Мицкевич тщетно подыскивал слова, беседа прерывалась не только из-за расхождения во взглядах между молодым князем и старым поэтом. Князь Владислав чувствовал неловкость, когда обращался к Мицкевичу с просьбой, — он был не вправе приказывать ему. Эта покорность перед лицом славы и возраста мучила его в особенности потому, что из обязанностей, которые были на него возложены, проистекала необходимость контролировать каждый шаг, предпринимаемый Мицкевичем.

Доверенные лица отдавали молодому князю рапорты чуть ли не о каждом разговоре Мицкевича. Рапорты эти странствовали морским путем, а потом посуху попадали в руки старого князя.

Адам Мицкевич и молодой князь нанесли дипломатические визиты послам Англии и Франции. Лорд Стрэффорд принял князя Владислава с хорошо продуманной холодностью, — это должно было означать, что Англия ничего не сделает для Польши, официальным представителем которой был князь; однако массу любезностей посол расточал Мицкевичу, не имеющему никаких официальных полномочий.

Миссия, с которой прибыл Мицкевич, сразу же встретила затруднения. Садыка-паши не было в Константинополе. Он выехал в Чингане-Искельси. Зато Мицкевич нередко навещал жену Садыка, Людвику Снядецкую, с которой был знаком с виленских времен.

В те давно прошедшие времена она была красива. Теперь она была уже пожилой дамой; худая, смуглая, рослая, она не обжигала уже поклонников черными очами, но теперь людей сгибала ее врожденная властность.

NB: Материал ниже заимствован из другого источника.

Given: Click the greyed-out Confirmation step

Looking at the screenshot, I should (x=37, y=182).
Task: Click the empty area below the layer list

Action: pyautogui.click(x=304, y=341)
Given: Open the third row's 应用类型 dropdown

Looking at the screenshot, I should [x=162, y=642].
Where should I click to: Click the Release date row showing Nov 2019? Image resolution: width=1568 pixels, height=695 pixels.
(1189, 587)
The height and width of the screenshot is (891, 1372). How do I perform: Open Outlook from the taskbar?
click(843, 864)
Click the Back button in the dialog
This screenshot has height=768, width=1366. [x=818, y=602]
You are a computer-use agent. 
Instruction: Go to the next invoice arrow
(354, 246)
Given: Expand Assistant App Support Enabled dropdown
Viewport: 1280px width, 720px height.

«Императрица», — впоследствии скажет о ней Зигмунт Милковский[255]. И в самом деле, в ней было нечто вызывающее уважение.

Ее сильная индивидуальность, ее воля, умеющая повелевать, сочеталась с немалой пронырливостью. После бурной молодости она встретила на своем пути мужчину, одаренного буйным темпераментом, но удивительно податливого.

Она сумела поработить его строптивый и зыбкий характер, подчинить своему разуму его дюжинный ум, подрезать крылья его слишком смелым грезам.

С тех пор как Михал Чайковский узнал эту женщину и поддался чарам ее разума и воли — ибо в момент, когда она стала его женой, она не могла уже привлечь его ни красотой, ни молодостью, — все чаще перо его, понаторевшее в писании стихов и пухлых романов, оказывалось порабощенным и покорно поскрипывало, правя подсунутые мудрой Ксантиппой докладные записки и дипломатические отчеты. Женщина, юная прелесть которой некогда покорила Словацкого (следует заметить, что она заведомо не принимала в этих поэтических восторгах ни малейшего участия), в действительности была полной противоположностью тому, что романтические поэты ценили в представительницах прекрасного пола.

252

По сообщению Людовика Зверковского.

253

Кароль Бжозовский (1821–1904) — поэт, особенно интересовался Востоком (30 лет прожил в Турции).

254

По сообщению Кароля Бжозовского.

255

Зигмунт Милковский (1824–1915) — известный писатель, выступавший под псевдонимом Т. Т. Еж, деятель патриотической эмиграции.